-------- Provided records

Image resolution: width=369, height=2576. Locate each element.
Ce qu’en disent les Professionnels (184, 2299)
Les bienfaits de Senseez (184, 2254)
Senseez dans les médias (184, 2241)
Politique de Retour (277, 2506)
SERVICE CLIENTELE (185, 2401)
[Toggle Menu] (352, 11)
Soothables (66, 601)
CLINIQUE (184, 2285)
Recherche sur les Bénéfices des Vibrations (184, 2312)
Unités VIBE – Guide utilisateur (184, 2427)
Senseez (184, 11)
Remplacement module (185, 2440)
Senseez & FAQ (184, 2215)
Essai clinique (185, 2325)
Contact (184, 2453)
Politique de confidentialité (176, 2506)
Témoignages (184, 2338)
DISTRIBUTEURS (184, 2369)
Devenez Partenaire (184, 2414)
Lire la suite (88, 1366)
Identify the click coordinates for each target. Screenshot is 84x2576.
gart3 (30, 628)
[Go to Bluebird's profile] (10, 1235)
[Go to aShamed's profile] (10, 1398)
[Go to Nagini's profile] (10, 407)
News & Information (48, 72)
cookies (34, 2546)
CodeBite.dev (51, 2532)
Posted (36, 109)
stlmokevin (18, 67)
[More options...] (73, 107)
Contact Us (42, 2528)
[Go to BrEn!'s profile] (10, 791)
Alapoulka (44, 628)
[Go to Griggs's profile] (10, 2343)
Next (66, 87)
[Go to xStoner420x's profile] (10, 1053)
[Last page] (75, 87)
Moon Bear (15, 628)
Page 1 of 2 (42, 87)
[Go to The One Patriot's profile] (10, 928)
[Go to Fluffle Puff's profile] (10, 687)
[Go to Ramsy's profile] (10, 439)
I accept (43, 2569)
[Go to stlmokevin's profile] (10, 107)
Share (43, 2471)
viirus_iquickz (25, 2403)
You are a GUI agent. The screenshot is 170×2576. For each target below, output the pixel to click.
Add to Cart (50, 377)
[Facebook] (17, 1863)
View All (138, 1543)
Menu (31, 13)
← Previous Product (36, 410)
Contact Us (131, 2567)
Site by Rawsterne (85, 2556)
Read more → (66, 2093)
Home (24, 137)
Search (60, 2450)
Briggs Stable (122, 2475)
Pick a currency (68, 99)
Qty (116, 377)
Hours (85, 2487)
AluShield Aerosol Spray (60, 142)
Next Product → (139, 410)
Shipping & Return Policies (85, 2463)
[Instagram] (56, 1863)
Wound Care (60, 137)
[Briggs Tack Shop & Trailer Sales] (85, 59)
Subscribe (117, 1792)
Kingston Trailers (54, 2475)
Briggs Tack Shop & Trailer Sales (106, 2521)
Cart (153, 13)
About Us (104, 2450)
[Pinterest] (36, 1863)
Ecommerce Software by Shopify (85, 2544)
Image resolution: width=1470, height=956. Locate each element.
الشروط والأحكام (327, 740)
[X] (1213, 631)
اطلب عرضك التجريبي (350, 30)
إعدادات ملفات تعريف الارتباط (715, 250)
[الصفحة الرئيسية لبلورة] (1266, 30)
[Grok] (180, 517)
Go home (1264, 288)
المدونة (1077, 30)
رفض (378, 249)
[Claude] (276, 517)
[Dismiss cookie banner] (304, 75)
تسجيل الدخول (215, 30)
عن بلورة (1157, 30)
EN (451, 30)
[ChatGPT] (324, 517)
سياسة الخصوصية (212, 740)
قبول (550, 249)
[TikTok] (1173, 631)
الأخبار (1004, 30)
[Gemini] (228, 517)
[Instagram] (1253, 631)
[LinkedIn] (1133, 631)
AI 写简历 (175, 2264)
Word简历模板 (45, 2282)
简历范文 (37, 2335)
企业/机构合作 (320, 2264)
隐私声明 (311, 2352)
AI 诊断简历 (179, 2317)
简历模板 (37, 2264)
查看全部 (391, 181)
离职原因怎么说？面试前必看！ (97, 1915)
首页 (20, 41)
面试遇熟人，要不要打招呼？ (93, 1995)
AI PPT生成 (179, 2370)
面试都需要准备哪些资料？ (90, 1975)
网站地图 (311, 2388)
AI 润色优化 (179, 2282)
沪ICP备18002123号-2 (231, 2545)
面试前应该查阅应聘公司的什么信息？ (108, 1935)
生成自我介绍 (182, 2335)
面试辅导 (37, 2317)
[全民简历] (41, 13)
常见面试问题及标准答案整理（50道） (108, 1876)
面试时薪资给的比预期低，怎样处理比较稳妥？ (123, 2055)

----------------

--- How to complete this task ---
Wherever the word "resolution" appears in the listing above, copy the whole line.

--- The answer ---
Image resolution: width=369, height=2576. Locate each element.
Image resolution: width=1470, height=956. Locate each element.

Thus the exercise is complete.